The most significant pitfall in this solution is that it modifies the input matrix mat in-place during rotation. After the function executes, mat will be left in a rotated state (potentially rotated up to 270 degrees), which can cause unexpected behavior if the caller expects the original matrix to remain unchanged.

Example of the problem:

mat = [[0,1],[1,0]]
target = [[1,0],[0,1]]
solution = Solution()
result = solution.findRotation(mat, target)
print(mat)  # mat is now modified - could be [[1,0],[0,1]] instead of original

Solution: Create a deep copy of the matrix before performing rotations:

def findRotation(self, mat: List[List[int]], target: List[List[int]]) -> bool:
    # Create a deep copy to avoid modifying the original
    mat_copy = [row[:] for row in mat]
  
    for _ in range(4):
        if mat_copy == target:
            return True
        rotate_90_clockwise(mat_copy)
    return False

2. Inefficient Comparison After Unnecessary Rotations

The current implementation always rotates the matrix even after the last comparison. If no match is found after checking all 4 orientations, the matrix gets rotated a 4th time unnecessarily (returning it to the original orientation, but still performing unnecessary work).

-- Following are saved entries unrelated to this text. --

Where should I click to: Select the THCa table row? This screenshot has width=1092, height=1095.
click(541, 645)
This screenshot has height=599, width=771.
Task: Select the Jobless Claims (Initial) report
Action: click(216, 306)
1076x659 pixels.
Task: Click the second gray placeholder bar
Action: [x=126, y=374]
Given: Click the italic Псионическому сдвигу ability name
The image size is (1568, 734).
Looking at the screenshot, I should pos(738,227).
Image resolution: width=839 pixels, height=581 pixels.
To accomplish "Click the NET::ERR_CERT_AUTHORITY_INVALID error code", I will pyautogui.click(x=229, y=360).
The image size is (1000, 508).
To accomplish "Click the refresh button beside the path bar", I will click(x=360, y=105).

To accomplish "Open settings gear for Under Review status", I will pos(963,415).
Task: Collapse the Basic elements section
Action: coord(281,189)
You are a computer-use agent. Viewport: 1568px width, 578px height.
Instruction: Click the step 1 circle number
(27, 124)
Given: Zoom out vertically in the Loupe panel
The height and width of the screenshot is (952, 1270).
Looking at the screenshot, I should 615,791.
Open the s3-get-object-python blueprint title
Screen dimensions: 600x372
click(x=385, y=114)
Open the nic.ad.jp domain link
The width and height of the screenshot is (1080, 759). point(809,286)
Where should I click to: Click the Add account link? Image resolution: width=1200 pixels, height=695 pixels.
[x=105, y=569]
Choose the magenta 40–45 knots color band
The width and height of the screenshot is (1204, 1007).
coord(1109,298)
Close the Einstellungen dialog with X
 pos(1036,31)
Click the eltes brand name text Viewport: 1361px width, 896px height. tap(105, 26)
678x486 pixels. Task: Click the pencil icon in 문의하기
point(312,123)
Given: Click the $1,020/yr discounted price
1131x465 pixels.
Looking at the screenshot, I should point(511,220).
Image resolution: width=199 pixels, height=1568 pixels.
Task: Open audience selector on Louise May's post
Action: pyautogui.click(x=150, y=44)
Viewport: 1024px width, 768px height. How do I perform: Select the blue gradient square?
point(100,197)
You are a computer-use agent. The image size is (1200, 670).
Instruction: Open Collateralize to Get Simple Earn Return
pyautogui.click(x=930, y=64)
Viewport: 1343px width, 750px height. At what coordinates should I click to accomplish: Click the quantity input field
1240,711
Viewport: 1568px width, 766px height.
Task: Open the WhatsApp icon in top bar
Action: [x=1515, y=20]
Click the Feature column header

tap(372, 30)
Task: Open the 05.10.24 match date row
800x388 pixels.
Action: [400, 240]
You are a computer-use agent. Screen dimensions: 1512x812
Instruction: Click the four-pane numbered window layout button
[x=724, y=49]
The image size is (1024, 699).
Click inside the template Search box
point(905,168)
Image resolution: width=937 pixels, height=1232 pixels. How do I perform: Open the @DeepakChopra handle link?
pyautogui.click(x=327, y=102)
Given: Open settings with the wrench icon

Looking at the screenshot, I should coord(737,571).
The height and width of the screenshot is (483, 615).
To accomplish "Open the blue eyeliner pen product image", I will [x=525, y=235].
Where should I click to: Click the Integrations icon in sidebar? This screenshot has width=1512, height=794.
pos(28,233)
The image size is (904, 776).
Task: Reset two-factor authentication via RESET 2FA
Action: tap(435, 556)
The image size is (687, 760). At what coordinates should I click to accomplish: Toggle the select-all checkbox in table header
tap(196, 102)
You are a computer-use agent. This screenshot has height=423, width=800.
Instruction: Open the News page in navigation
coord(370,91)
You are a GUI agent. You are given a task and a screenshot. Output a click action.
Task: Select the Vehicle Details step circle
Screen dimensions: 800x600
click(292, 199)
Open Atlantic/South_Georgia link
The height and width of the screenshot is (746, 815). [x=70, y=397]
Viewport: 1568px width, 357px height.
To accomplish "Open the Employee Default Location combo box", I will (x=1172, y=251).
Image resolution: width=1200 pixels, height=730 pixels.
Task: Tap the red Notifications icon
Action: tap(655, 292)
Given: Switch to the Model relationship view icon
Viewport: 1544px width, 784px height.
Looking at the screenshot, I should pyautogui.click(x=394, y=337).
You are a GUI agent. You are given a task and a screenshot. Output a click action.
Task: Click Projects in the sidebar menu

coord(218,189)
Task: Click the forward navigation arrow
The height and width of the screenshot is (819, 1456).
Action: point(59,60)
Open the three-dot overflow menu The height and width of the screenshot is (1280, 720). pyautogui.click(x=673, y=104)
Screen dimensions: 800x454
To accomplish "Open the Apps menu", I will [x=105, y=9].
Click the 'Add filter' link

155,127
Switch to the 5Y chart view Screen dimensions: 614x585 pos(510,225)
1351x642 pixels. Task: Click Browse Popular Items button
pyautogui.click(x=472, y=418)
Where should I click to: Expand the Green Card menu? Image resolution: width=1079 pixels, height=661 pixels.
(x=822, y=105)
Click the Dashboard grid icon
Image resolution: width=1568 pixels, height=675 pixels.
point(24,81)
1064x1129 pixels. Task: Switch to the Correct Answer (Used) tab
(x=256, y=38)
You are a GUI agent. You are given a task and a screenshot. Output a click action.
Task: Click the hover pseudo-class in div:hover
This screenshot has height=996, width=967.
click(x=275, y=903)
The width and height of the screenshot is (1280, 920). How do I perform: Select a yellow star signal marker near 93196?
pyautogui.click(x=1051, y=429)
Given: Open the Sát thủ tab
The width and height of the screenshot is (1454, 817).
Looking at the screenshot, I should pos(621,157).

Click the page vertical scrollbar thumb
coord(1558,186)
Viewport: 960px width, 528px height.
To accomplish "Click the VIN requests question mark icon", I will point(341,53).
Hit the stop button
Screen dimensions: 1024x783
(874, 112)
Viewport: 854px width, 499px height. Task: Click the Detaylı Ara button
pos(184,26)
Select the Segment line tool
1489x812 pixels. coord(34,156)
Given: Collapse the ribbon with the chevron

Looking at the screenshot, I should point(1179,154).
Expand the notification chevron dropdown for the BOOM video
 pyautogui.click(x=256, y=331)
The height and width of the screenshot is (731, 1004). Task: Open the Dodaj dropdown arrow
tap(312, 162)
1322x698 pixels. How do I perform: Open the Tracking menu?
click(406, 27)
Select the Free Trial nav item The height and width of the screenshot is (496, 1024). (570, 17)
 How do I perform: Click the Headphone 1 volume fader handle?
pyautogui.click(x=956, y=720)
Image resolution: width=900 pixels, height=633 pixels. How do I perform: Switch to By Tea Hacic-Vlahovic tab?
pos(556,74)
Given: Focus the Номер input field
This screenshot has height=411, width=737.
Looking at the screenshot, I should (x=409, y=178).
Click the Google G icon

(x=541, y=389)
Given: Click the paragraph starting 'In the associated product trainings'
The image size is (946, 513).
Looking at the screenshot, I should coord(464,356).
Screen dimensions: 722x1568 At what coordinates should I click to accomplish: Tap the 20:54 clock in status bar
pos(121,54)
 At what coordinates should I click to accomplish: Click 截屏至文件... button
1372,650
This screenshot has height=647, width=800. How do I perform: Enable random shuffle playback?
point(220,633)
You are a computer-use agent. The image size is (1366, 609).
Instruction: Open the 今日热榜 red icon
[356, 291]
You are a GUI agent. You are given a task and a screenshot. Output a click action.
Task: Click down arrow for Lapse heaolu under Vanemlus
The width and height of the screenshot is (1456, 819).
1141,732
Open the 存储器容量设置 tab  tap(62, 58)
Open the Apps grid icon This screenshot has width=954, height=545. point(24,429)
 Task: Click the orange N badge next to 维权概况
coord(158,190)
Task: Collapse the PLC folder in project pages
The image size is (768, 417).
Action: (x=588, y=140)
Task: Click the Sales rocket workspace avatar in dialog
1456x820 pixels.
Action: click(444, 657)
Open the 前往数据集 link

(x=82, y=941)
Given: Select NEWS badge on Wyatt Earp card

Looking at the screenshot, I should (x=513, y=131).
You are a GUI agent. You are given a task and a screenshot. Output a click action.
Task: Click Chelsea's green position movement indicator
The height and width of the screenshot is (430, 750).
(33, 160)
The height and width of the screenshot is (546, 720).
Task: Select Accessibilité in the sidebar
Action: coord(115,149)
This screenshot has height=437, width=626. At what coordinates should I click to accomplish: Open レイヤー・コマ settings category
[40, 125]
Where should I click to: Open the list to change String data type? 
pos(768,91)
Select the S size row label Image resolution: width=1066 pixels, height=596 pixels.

Solution: Check before rotating on the last iteration:

for i in range(4):
    if mat == target:
        return True
    if i < 3:  # Don't rotate after the last check
        rotate_90_clockwise(mat)
return False

3. Alternative Mathematical Approach Overlooked

While the in-place rotation is space-efficient, for read-only operations or when preserving the original matrix is important, you could use index mapping without modifying the matrix:

Solution using index transformation:

def findRotation(self, mat: List[List[int]], target: List[List[int]]) -> bool:
    n = len(mat)
  
    # Check original orientation
    if mat == target:
        return True
  
    # Check 90-degree rotation
    if all(mat[n-1-j][i] == target[i][j] for i in range(n) for j in range(n)):
        return True
  
    # Check 180-degree rotation
    if all(mat[n-1-i][n-1-j] == target[i][j] for i in range(n) for j in range(n)):
        return True
  
    # Check 270-degree rotation
    if all(mat[j][n-1-i] == target[i][j] for i in range(n) for j in range(n)):
        return True
  
    return False

This approach avoids matrix modification entirely and can be more efficient for large matrices since it can short-circuit as soon as a mismatch is found.